Environmental sustainability remains top-of-mind for modern producers. Research into green chemistry, biocatalysis, and recyclable solvents has opened doors for cleaner and more energy-efficient synthesis. I’ve met teams adopting continuous-flow reactors and in-line monitoring to minimize waste and reduce risk. Some have begun incorporating renewable feedstocks, which may cut the carbon footprint and align with long-term corporate responsibility targets.
Anyone exploring 4'-Hydroxyacetophenone for the first time stands to benefit from up-to-date product literature and clear dialogue with technical representatives. Detailed analytical data and application advice help teams match the product to their intended use case, whether that’s a new crop protection agent, a medical intermediate, or a unique scent molecule. For those in large facilities, automation in handling and dispensing can help maintain consistency in batch preparation.
Lab-scale users often find personal experience valuable. Document your process each time you receive a new batch, including visual checks and quick purity screens.

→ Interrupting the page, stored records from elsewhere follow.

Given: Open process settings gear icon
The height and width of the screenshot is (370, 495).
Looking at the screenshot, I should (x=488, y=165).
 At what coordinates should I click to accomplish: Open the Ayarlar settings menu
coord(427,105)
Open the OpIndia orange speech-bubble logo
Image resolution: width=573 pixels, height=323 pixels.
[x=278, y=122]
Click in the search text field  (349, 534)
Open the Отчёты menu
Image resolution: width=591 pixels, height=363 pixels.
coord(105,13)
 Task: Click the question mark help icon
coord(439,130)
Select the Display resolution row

Peer-reviewed publications and technical bulletins can offer process optimization tips and reveal best practices for purification and downstream processing. Networking with other chemists, offering insight into challenges and wins alike, helps build a pool of collective experience around specialty chemicals like this one.

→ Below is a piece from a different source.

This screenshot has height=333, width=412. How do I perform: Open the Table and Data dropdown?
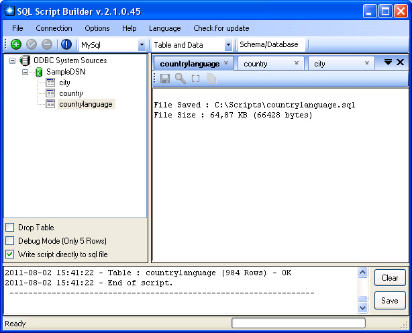click(228, 45)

Innovation in chemicals typically comes from teams willing to experiment — sometimes literally. 4'-Hydroxyacetophenone continues to crop up in patent filings and exploratory grants across industrial and pharmaceutical chemistry. Emerging areas, like molecular sensors, enzyme mimics, and next-generation drug delivery, draw on the predictable reactivity this molecule brings.
Some synthetic biologists are now testing enzyme systems tailored to selectively hydroxylate acetophenone substrates — aiming to produce 4'-Hydroxyacetophenone using engineered microbes in a low-energy, biodegradable process. Green manufacturing methods like this could one day make aromatic ketones even more accessible and eco-friendly.

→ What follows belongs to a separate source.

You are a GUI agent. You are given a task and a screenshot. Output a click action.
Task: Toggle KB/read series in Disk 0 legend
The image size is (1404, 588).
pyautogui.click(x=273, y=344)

Research on advanced polymers and functional materials often features 4'-Hydroxyacetophenone as a pivotal cross-linker or precursor. By tweaking its reactivity, scientists design smart coatings, water-resistant films, and adhesive systems. Academic chemists exploring sustainable catalysis and bio-inspired synthesis have begun documenting higher yields and greater selectivity using this molecule as a model substrate.
In my years of chemical development and project management, I’ve seen firsthand the difference a reliable raw material makes, both in the lab and in full-scale production. 4'-Hydroxyacetophenone offers advantages across several industries, from consistency and purity to efficiency and application flexibility. Teams that put in the work — verifying quality, supporting suppliers, building analytic expertise — get the most out of it.
Just as importantly, buyers should seek out detailed documentation and transparency from suppliers. Not only does this improve regulatory compliance, it ensures safer, more reliable production in the long run. For anyone striving to create lasting solutions in flavors, fragrances, pharmaceuticals, or materials science, 4'-Hydroxyacetophenone delivers a proven edge, shaped as much by smart sourcing and careful handling as by its own chemistry.